Latest update February 6th, 2025 7:27 AM
May 11, 2016 News
– as fresh probe into disappearance begins
Top police officials have formally notified relatives of Babita Sarjou that they have re-opened their investigation into the woman’s baffling disappearance six years ago.
Crime Chief Wendell Blanhum told Kaieteur News that he and Commissioner of Police Seelall Persaud met yesterday with Sarjou’s mother, Champa Seonarine, and other relatives.
“The Commissioner and I met with relatives, including the mother, and told her that we had re-opened the case.”
Blanhum had told Kaieteur News on Monday that investigators had contacted several individuals about Sarjou’s disappearance, and were able to obtain statements from them.
Sarjou, 28, disappeared on November 4, 2010 after telling her mother, that she would be meeting with her estranged husband and four-year-old son at the Kitty Seawall to view the annual Diwali Motorcade.
Sarjou was expected back at her mother’s Timehri residence around 21:00 hrs that night but never returned.

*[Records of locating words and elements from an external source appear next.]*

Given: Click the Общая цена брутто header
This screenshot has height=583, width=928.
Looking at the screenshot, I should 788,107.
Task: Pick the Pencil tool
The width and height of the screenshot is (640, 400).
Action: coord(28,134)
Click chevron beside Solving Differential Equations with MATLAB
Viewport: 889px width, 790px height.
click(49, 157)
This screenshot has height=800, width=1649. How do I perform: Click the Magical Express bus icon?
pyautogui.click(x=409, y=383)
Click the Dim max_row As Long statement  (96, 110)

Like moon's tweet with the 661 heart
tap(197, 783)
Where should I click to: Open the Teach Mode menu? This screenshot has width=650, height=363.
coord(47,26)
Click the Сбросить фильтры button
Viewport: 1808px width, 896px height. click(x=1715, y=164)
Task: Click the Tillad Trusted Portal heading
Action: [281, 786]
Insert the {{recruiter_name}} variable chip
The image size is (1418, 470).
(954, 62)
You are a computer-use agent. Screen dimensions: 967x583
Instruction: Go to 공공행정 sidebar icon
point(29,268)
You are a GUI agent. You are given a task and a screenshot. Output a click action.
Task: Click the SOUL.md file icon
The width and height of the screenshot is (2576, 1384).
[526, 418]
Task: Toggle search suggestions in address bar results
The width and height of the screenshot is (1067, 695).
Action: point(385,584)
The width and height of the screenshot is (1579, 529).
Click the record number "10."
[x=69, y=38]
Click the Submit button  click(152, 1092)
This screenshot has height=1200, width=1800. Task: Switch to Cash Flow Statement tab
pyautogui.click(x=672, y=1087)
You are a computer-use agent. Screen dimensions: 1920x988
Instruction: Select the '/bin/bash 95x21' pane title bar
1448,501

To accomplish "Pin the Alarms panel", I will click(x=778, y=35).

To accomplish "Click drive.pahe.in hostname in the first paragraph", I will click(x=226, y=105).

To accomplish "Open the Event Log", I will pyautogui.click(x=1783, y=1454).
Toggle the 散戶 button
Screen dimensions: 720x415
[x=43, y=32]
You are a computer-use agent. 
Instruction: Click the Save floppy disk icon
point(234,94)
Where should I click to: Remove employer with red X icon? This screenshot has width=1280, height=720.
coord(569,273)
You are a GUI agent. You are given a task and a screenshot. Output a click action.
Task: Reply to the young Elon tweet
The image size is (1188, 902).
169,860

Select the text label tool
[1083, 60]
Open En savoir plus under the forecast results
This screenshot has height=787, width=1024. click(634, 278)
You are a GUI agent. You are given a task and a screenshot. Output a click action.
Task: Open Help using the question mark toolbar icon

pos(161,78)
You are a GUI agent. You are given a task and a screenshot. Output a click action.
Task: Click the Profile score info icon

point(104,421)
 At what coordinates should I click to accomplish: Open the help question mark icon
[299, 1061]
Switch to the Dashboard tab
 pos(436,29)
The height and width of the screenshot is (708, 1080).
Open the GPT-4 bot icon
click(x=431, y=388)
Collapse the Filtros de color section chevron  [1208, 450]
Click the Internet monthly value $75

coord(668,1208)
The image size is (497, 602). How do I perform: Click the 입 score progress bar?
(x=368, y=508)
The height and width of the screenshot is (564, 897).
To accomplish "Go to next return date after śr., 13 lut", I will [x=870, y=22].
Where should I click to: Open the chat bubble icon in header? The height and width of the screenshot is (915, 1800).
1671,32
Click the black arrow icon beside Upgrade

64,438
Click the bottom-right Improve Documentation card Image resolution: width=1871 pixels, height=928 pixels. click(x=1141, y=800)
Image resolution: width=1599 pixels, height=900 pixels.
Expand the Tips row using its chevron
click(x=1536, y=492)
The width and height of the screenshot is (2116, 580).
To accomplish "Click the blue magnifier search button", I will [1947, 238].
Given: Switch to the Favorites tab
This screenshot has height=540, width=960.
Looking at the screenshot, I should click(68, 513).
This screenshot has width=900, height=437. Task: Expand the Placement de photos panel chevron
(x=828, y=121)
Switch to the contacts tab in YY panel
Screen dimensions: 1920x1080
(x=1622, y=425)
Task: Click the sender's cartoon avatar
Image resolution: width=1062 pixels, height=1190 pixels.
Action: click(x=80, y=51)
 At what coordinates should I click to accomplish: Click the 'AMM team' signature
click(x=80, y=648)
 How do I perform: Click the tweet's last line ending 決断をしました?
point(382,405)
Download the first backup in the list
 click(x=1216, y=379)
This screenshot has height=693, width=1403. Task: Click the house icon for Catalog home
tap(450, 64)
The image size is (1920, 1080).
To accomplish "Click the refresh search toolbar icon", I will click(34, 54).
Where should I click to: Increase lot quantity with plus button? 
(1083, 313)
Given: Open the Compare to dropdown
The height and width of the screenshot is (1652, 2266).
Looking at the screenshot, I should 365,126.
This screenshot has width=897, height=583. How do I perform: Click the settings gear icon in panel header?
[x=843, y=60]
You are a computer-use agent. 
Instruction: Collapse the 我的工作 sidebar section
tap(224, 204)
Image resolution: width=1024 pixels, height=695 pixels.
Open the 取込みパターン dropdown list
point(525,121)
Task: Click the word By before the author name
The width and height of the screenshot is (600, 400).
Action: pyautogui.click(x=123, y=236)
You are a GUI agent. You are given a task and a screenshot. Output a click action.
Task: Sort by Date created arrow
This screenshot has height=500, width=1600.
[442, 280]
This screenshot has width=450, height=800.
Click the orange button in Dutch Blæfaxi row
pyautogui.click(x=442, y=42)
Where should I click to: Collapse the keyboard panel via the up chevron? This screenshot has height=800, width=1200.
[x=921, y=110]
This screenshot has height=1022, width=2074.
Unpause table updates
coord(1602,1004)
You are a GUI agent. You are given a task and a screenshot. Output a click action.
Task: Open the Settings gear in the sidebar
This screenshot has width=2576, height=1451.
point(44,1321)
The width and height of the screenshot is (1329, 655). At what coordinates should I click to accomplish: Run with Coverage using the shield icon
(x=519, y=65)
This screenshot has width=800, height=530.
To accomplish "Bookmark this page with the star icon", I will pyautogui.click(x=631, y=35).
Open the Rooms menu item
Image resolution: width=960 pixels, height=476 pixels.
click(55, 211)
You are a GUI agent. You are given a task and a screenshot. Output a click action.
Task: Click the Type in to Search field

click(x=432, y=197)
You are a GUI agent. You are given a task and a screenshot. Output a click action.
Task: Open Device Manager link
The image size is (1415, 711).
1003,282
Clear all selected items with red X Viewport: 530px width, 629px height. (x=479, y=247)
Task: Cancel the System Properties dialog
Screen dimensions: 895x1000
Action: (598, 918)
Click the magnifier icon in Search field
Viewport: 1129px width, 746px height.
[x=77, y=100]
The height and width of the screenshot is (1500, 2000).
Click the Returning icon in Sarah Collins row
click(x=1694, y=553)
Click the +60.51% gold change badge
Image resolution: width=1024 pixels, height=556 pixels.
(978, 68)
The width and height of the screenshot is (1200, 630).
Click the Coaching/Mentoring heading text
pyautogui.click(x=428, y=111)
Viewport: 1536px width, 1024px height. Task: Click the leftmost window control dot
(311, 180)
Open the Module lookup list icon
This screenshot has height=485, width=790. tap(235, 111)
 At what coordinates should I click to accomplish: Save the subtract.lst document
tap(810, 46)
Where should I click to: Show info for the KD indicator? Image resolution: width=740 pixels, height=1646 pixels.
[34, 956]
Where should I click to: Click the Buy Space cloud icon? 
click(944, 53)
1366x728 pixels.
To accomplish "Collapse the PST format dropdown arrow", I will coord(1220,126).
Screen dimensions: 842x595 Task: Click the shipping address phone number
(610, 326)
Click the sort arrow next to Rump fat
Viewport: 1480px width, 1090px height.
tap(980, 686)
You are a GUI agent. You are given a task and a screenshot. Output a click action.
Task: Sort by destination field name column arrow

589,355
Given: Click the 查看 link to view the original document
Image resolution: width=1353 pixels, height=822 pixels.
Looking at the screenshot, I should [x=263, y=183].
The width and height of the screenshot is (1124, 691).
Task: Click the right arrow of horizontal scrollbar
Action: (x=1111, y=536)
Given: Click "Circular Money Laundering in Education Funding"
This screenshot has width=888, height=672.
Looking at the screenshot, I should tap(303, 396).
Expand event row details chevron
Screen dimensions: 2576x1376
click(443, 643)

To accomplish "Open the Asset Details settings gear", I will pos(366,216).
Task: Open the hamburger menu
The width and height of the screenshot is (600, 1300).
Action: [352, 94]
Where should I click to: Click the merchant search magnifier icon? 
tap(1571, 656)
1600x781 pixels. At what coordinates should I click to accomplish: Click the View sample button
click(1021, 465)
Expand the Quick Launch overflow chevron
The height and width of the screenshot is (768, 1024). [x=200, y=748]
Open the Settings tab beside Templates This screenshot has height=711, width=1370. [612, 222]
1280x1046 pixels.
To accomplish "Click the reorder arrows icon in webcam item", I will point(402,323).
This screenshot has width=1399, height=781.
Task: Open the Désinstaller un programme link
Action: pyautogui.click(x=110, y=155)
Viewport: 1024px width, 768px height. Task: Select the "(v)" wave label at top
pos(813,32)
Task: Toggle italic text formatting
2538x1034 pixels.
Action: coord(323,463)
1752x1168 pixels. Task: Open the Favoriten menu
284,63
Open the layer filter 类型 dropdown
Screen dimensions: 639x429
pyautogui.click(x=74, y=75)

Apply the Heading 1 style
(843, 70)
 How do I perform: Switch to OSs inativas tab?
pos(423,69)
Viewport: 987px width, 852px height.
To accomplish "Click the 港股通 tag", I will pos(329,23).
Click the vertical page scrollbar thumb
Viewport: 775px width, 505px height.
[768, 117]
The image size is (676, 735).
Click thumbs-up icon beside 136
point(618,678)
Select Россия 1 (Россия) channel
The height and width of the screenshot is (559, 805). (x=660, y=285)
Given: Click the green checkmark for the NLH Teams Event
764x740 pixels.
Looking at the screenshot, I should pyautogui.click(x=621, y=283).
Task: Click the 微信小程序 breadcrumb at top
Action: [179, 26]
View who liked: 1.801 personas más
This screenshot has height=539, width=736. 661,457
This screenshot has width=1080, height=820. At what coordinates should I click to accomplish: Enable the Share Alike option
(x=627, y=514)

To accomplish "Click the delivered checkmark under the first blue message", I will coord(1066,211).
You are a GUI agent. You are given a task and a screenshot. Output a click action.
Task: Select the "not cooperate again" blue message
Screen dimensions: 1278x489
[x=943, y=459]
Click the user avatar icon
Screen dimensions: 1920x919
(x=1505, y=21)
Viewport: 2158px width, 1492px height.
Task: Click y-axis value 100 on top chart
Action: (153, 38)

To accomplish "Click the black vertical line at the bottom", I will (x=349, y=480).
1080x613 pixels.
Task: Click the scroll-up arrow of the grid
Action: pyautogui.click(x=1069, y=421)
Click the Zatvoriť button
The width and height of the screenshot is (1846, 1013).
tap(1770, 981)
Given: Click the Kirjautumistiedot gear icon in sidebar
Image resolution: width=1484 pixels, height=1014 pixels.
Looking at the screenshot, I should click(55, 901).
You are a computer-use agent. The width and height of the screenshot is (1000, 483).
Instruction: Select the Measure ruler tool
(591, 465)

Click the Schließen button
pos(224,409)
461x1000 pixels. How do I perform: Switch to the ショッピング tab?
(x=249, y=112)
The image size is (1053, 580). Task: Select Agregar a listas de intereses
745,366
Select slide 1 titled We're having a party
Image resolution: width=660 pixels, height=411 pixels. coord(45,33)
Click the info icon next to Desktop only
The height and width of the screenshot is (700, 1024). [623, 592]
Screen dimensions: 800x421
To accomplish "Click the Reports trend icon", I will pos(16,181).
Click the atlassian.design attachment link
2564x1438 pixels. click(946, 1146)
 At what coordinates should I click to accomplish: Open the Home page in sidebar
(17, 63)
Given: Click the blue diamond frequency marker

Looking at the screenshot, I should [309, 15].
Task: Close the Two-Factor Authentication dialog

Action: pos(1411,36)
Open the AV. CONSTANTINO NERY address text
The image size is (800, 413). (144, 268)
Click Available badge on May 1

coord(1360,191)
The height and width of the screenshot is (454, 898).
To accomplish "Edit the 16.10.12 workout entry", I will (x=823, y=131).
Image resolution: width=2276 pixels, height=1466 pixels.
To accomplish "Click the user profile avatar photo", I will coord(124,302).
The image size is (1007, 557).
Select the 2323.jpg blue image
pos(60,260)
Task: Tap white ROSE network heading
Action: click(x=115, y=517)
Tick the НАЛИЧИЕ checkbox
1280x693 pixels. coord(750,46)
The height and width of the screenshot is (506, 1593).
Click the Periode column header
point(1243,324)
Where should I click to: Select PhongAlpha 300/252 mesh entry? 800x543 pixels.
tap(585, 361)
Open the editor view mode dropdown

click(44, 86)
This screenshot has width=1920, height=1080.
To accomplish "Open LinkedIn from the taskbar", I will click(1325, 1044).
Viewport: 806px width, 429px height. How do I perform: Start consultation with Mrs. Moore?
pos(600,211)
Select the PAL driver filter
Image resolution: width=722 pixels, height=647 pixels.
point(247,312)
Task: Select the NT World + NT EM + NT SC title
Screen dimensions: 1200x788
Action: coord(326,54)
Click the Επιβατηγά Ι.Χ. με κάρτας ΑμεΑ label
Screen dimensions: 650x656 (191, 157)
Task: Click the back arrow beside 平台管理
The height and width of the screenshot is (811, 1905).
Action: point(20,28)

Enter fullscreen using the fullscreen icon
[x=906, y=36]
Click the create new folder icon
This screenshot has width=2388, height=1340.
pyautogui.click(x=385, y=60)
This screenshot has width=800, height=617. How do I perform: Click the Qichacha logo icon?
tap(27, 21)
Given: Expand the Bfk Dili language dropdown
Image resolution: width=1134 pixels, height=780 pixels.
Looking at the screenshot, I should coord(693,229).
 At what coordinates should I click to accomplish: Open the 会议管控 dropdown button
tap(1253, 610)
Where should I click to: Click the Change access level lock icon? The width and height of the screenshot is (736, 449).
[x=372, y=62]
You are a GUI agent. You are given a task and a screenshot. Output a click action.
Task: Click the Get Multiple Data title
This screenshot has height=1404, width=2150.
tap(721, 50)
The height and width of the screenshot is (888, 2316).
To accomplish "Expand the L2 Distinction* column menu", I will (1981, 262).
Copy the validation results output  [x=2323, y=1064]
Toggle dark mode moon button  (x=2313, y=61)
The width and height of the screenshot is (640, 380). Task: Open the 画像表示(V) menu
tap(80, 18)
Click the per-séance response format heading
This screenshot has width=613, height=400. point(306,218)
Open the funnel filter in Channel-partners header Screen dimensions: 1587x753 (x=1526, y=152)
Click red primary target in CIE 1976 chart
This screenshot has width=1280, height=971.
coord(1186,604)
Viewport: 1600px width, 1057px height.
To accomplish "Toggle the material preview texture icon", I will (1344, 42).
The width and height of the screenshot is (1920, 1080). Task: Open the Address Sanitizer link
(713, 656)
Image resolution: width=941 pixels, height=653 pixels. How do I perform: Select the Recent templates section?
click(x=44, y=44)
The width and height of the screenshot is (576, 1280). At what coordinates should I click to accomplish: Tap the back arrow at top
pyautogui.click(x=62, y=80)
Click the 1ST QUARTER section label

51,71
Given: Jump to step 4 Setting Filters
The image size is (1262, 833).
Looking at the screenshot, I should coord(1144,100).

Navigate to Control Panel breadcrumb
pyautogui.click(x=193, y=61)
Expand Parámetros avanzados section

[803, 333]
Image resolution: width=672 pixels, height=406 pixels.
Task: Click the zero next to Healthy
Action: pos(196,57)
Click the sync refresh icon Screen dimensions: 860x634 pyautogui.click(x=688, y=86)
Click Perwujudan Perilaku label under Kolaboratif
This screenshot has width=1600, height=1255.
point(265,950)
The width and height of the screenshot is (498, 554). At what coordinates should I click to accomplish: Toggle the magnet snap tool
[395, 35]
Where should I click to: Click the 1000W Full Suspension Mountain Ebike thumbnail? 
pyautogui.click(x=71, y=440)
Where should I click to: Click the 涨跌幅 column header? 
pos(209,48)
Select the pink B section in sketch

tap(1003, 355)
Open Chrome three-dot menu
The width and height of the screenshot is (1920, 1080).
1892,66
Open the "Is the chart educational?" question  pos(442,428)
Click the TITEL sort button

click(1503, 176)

The Caribbean American Domestic Awareness Organization (CADVA), a Human Rights Organization, has been pressing the police to have the Sarjou case re-opened. During a recent press conference, Chief Operations Officer Dianne Madray criticized the police for the investigation they had conducted into Sarjou’s fate.
“Every little clue they get, the organization would forward the information to the police,” she said.
“When she disappeared, we gave her phone to the police, where she was threatened by her estranged husband. We showed them Facebook messages, but none of those things can be found now,” the woman said.
Kaieteur News was told that the police never attempted to obtain a printout of all the calls made to and from Sarjou’s phone.
Madray said that in 2012, CADVA had appealed to the Director for Public Prosecutions (DPP), Shalimar Ali- Hack for assistance.
On January 06, 2012, CADVA was informed in writing by the DPP that further investigation was recommended to clarify certain issues.
“The DPP had advised that a sample be taken from the bone tissue of the skeletal remains of a female that had washed up at the Weldaad foreshore less than a year after Babita disappeared,” Madray said.
Kaieteur News was told that upon completion of all of the investigations recommended, the file should have been returned to DPP for further advice, but as of April 2016, that file was never returned.
Madray said she had sent a letter to the Minister of Public Security, Khemraj Ramjattan and on March 29, last, she received a response that her request would be passed on to the Commissioner of Police, Seelall Persaud.